Synthetic tabular data generator for causal modeling
Project description
dagzoo
dagzoo generates reproducible synthetic tabular corpora from sampled causal
structure. The stable adoption layer is a small set of named recipe:<name>
configs plus stable artifact contracts.
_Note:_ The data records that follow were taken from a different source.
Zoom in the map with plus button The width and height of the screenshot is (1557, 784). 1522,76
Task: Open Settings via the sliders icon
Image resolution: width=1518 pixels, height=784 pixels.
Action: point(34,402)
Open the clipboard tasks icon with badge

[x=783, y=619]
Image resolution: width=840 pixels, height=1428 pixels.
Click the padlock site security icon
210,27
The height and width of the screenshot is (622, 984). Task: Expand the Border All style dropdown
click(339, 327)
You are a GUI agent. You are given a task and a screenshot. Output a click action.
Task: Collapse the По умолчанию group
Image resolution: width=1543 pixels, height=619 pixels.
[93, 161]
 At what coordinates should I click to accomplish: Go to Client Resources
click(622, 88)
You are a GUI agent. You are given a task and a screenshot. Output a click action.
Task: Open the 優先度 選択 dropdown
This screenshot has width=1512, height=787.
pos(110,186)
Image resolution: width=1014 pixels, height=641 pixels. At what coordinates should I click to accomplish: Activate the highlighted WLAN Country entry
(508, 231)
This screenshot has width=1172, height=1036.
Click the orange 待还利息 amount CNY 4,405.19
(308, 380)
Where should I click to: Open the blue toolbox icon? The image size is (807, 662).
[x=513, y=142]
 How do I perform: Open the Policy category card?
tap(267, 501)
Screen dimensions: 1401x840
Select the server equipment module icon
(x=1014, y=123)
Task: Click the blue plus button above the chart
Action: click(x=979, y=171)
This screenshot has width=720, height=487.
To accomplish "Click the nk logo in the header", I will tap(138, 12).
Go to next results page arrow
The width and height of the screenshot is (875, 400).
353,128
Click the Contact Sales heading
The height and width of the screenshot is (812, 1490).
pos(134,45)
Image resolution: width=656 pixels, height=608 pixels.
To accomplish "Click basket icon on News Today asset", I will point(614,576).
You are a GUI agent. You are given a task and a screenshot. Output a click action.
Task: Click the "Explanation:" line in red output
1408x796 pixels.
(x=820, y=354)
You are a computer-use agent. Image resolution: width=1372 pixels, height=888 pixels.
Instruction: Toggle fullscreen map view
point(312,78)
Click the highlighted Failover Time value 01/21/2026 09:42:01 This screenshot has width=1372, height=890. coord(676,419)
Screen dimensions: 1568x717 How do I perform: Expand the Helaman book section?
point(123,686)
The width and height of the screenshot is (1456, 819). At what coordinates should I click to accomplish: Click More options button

Repo-local authoring under configs/
remains available for advanced work, but it is not the primary public
entrypoint.
flowchart LR
classDef setup fill:#e1f5fe,stroke:#01579b,stroke-width:2px,color:#01579b
classDef core fill:#fff3e0,stroke:#e65100,stroke-width:2px,color:#e65100
classDef out fill:#f3e5f5,stroke:#4a148c,stroke-width:2px,color:#4a148c
Seed([Root Seed]) --> RNG[Deterministic Seeding]
RNG --> Layout[Layout & DAG Sampling]
Layout --> Mechanisms[Random Functional Mechanisms]
Mechanisms --> Converters[Feature/Target Converters]
Converters --> Bundle[[DatasetBundle: X, y, Metadata]]
class Seed,RNG setup
class Layout,Mechanisms,Converters core
class Bundle out
From Latent DAG to Tabular Data
Unlike generators that treat each column as independent noise, dagzoo
generates data from a latent causal structure. One node in the sampled graph
can branch into multiple observable features, which preserves dependency
patterns in the emitted table.
flowchart LR
classDef latent fill:#e1f5fe,stroke:#01579b,stroke-width:2px,color:#01579b,stroke-dasharray: 5 5
classDef observable fill:#f5f5f5,stroke:#212121,stroke-width:2px,color:#212121
subgraph LatentSpace [Latent Causal DAG]
NodeA((Node A)) --> NodeB((Node B))
end
subgraph ObservableSpace [Tabular Dataset Layout]
Feat1[Feature 1: Numeric]
Feat2[Feature 2: Categorical]
Feat3[Feature 3: Numeric]
Target[Target Variable]
end
NodeA -. mapping .-> Feat1
NodeA -. mapping .-> Feat2
NodeB -. mapping .-> Feat3
NodeB -. mapping .-> Target
class NodeA,NodeB latent
class Feat1,Feat2,Feat3,Target observable
style LatentSpace fill:#f0faff,stroke:#01579b,stroke-dasharray: 5 5
style ObservableSpace fill:#fafafa,stroke:#212121
Start
Use the packaged CLI when you want the public workflow without a repo checkout.
These are the main dagzoo commands most users start with:
uv tool install dagzoo
# Inspect the curated recipe catalog and see the stable public names.
dagzoo recipe list
# Generate a general-purpose baseline run under data/default_baseline/.
dagzoo generate --config recipe:default-baseline --num-datasets 25 --out data/default_baseline
# Generate a smaller numeric-heavy run with the published TabPFN-style recipe.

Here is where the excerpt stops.